#### Exercise data

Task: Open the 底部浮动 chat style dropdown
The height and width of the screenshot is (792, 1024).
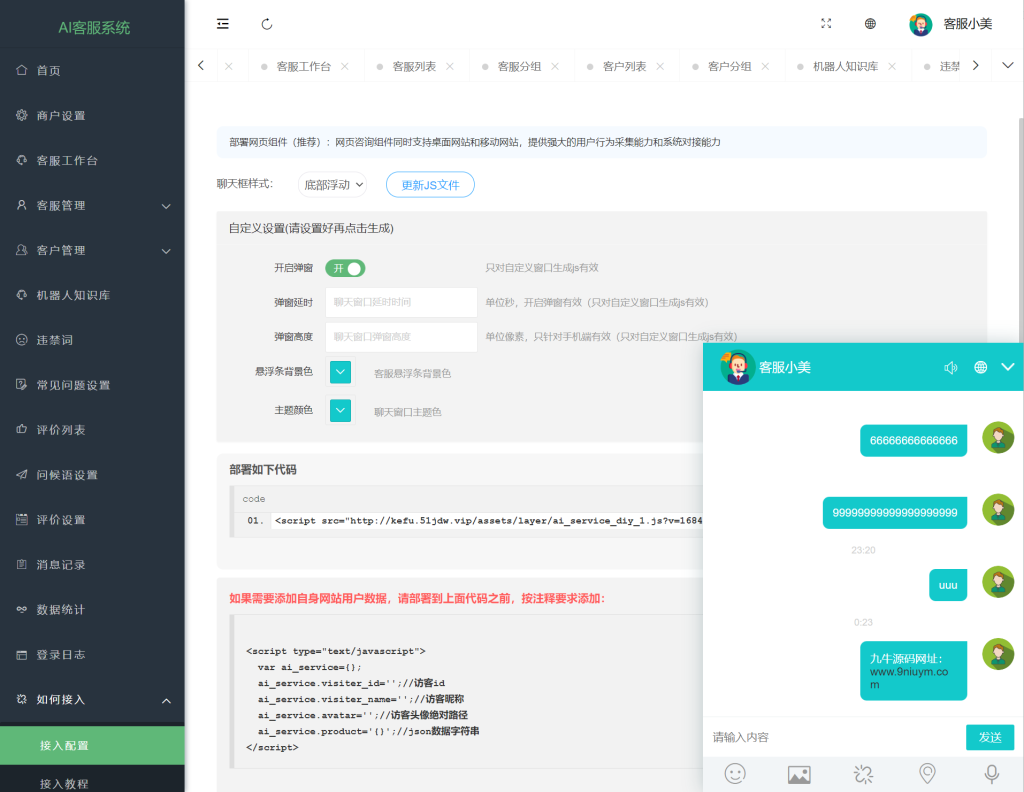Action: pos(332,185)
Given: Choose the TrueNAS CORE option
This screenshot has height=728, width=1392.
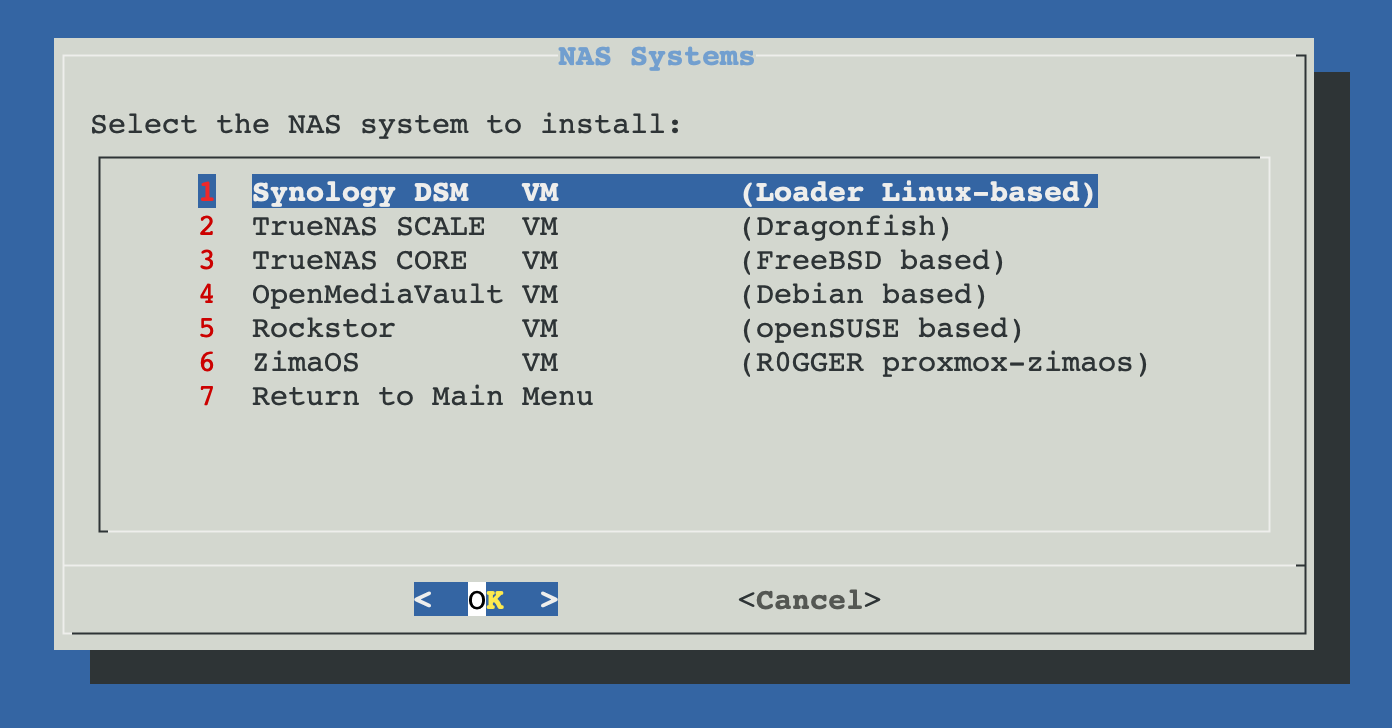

########

• **Description of the task**
Locate every line in the data above that contains the string "screenshot", and reproduce each of those lines in full.

• **Solution**
The height and width of the screenshot is (792, 1024).
This screenshot has height=728, width=1392.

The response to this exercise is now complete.